INFORMATION GIVEN:
--- --- ---

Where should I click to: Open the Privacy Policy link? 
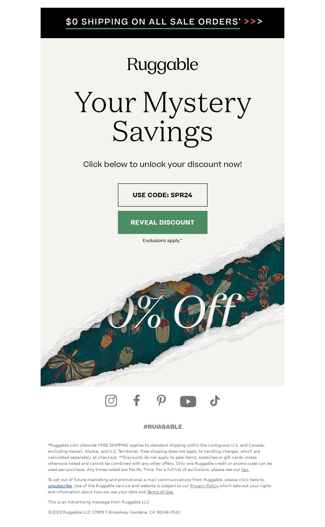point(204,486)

--- --- ---

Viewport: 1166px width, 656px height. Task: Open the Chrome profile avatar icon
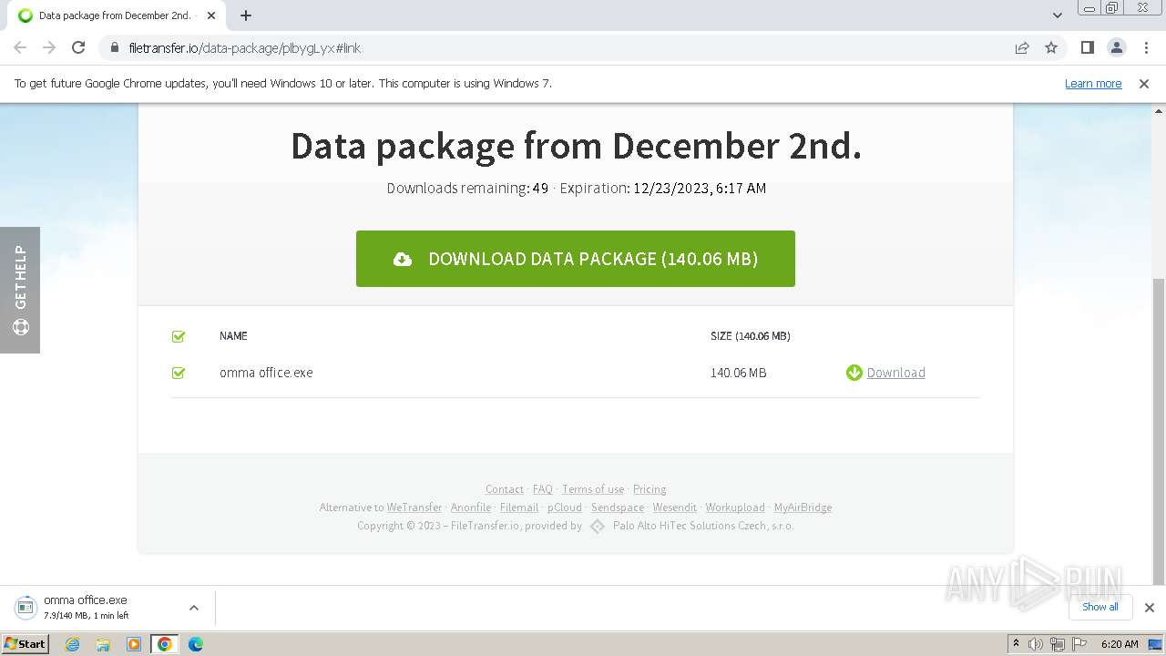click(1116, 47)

--- --- ---

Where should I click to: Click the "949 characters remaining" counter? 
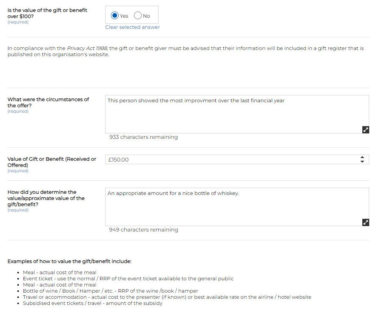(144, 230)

--- --- ---

DIRECTION:
Pick out every line in the listing above that contains the word "Where", and copy each of those lines in full.

SOLUTION TO THIS EXERCISE:
Where should I click to: Open the Privacy Policy link? 
Where should I click to: Click the "949 characters remaining" counter? 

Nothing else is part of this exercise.